Jessica Potenza - "REVERIE III - TRIPTYCH" Equine Art

By Red Scarf Equestrian

$3,950.00

A beautiful piece by the artist Jessica Potenza. The minimal, intricate, and colourfully painted pieces are a lovely addition to any space. Each piece unique, yet able to embody so much of the equestrian and country lifestyle, while being able to mimic the mesmerizing power and lively energy horses give off. This is a piece that will surely be a show stopper and conversational piece in any room!

SPECS

  • 30" H x 60" W
  • Multimedia on Canvas

ABOUT THE ARTIST: JESSICA POTENZA

Jessica Potenza is self-taught Montreal born artist who has been working professionally since 2011. She has a trademark of mixing different coffees with Japanese ink, and acrylic to create her art and give it meaning.   

In 2012-2013 she was represented by EDA – Entrée Des Artistes, a Montreal based studio and gallery that works hand in hand with major art collectives and galleries in Montreal. Throughout 2014, she worked alongside well known artist Niko, whose gallery exposed her latest collections. 

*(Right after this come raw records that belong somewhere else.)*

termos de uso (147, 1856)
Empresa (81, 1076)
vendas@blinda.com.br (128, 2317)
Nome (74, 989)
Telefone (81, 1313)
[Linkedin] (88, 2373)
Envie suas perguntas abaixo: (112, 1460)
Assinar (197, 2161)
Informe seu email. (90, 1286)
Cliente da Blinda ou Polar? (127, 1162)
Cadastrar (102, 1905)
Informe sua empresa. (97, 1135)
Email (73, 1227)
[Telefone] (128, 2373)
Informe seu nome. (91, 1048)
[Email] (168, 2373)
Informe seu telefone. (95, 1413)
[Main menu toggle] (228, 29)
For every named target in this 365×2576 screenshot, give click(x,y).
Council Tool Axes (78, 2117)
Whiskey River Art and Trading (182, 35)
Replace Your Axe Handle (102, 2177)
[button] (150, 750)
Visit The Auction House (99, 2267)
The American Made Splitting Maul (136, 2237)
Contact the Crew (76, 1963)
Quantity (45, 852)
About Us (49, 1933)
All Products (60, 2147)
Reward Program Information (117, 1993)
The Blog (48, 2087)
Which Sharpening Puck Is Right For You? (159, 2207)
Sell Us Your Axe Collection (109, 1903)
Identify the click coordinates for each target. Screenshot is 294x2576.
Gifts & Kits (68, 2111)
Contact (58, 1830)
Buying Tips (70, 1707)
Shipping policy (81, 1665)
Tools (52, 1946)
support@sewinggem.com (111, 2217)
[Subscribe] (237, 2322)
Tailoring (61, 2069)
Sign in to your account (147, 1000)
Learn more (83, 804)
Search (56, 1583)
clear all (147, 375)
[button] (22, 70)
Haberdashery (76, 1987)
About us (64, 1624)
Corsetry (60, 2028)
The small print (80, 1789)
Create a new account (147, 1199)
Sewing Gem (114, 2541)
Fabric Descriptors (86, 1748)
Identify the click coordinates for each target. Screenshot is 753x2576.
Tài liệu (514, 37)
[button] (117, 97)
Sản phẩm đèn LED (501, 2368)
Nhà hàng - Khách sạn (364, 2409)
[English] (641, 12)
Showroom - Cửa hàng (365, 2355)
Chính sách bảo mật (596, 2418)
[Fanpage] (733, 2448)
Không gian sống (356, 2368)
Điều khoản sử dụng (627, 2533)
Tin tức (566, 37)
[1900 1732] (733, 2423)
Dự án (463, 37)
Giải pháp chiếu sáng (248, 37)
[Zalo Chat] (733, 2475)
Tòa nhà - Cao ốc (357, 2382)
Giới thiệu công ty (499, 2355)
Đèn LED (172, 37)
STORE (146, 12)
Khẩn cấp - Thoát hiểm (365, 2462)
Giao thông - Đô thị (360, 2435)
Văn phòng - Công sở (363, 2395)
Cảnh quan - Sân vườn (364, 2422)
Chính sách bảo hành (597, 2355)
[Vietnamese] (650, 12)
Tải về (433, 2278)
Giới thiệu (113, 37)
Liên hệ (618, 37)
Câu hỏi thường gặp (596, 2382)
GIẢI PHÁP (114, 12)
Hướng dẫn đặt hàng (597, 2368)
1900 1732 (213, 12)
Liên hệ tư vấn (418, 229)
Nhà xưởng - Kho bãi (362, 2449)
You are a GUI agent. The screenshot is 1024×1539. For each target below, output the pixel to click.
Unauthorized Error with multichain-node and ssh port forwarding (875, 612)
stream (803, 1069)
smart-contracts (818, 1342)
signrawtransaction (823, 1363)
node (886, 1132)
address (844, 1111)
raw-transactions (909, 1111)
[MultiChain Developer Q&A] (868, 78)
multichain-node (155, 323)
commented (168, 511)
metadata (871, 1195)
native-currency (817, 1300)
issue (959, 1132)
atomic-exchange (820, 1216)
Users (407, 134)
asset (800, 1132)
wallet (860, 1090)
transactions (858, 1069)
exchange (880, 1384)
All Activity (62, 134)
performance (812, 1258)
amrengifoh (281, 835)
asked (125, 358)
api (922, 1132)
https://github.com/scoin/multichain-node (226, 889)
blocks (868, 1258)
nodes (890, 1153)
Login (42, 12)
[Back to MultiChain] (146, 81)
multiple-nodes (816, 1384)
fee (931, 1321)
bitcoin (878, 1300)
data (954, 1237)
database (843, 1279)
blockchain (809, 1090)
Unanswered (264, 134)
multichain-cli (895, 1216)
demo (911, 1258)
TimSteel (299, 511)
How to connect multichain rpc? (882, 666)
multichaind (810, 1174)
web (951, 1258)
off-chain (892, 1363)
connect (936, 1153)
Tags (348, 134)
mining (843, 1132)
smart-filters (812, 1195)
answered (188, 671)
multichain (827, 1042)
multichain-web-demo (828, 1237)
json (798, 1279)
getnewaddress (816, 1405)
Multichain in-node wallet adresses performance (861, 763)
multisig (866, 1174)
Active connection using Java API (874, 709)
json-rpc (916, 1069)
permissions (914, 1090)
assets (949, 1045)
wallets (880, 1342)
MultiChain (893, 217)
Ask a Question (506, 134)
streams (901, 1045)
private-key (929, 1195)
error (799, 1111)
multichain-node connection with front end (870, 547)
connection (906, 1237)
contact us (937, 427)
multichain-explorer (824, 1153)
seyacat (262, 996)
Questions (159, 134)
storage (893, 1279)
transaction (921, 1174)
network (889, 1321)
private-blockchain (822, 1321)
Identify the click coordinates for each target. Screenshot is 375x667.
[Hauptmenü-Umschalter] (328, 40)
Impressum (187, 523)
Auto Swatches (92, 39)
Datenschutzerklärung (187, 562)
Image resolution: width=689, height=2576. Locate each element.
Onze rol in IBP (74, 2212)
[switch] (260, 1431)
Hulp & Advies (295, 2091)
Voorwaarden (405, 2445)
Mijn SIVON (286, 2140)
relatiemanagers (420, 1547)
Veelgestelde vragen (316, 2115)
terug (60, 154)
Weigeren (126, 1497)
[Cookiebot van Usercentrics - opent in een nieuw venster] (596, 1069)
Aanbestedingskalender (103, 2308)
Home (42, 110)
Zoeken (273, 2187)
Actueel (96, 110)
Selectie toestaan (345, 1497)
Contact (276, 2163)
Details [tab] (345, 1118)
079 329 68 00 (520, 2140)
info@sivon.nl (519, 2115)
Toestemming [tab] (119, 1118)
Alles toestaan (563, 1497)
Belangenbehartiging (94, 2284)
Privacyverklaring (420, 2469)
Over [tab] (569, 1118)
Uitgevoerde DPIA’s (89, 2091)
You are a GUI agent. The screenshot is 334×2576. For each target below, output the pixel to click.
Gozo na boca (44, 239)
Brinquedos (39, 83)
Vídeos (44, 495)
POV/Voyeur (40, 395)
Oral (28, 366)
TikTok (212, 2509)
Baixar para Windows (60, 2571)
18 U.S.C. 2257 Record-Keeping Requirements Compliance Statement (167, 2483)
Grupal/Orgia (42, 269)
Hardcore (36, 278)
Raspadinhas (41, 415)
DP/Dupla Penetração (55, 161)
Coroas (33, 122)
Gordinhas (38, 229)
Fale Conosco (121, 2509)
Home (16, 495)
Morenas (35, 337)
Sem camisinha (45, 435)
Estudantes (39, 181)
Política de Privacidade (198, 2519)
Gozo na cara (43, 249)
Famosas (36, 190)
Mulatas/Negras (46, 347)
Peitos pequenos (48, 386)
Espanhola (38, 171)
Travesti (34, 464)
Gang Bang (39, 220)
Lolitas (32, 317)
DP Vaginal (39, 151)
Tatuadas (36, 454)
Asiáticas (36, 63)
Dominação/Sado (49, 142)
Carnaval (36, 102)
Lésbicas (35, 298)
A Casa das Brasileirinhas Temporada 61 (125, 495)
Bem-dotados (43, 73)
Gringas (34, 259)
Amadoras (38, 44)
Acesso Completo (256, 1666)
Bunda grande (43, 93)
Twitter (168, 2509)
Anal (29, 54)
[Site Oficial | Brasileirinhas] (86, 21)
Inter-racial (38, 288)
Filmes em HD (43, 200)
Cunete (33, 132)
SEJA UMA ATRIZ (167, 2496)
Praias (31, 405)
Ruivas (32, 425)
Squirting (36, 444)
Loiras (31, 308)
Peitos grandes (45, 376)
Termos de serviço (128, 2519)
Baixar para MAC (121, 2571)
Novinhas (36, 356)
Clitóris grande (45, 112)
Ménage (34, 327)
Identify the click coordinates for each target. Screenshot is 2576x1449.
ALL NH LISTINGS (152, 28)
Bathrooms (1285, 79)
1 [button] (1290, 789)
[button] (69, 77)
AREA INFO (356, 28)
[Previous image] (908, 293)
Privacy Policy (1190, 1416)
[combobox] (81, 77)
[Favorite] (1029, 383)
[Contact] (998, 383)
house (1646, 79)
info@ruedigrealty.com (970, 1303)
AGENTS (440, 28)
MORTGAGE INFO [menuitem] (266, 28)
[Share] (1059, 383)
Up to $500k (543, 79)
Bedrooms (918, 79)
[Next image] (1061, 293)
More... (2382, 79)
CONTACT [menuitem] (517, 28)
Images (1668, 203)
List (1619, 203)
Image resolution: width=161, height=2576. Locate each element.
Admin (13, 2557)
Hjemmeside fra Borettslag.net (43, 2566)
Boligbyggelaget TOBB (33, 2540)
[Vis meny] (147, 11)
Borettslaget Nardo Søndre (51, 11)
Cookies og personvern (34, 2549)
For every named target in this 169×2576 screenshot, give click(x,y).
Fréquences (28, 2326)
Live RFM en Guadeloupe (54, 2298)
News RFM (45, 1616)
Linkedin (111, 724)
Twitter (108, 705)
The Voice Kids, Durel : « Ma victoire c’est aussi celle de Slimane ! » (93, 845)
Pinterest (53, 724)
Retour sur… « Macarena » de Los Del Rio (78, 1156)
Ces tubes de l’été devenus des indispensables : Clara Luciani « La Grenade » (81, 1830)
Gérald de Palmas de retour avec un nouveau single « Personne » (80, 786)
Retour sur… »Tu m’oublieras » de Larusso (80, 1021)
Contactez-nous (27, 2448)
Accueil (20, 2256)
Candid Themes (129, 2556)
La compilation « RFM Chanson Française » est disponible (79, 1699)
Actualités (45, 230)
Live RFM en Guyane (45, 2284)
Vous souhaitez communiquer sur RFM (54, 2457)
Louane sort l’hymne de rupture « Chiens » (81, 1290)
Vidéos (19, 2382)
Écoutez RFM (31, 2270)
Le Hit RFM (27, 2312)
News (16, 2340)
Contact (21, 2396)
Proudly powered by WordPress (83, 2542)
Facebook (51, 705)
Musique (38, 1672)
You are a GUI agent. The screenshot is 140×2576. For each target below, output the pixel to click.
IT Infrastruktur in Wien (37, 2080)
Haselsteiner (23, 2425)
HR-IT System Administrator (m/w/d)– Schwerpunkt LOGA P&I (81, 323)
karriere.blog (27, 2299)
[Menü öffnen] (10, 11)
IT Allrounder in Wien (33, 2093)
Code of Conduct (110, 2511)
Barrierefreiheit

In 2014, Jessica began working with Cirque Cavalia. Her work is on tour with them throughout Asia and the Americas. Jessica’s piece, ‘Holy Cheval’ was awarded a Silver Medal in an Exposition held at the Vatican in Rome. 

“I’m inspired by life, people, stories, photography and beauty I see in everything and everyone around me. I like viewing life like one would through a camera lens slowing it down frame by frame and appreciating the beauty in the contents of the stills that are created. Animals have had a major influence in my life. Working with horses has granted me the ability to communicate in a language that is not dependent on words. It’s allowed me to develop a watchfulness, understanding and appreciation for things in this world, in a way I otherwise might not have been able to. The subjects in my art, mostly animals, represent power, independence, purity and freedom. Furthermore, however, the strengths resonated by these images also represent something even more significant than the images themselves.”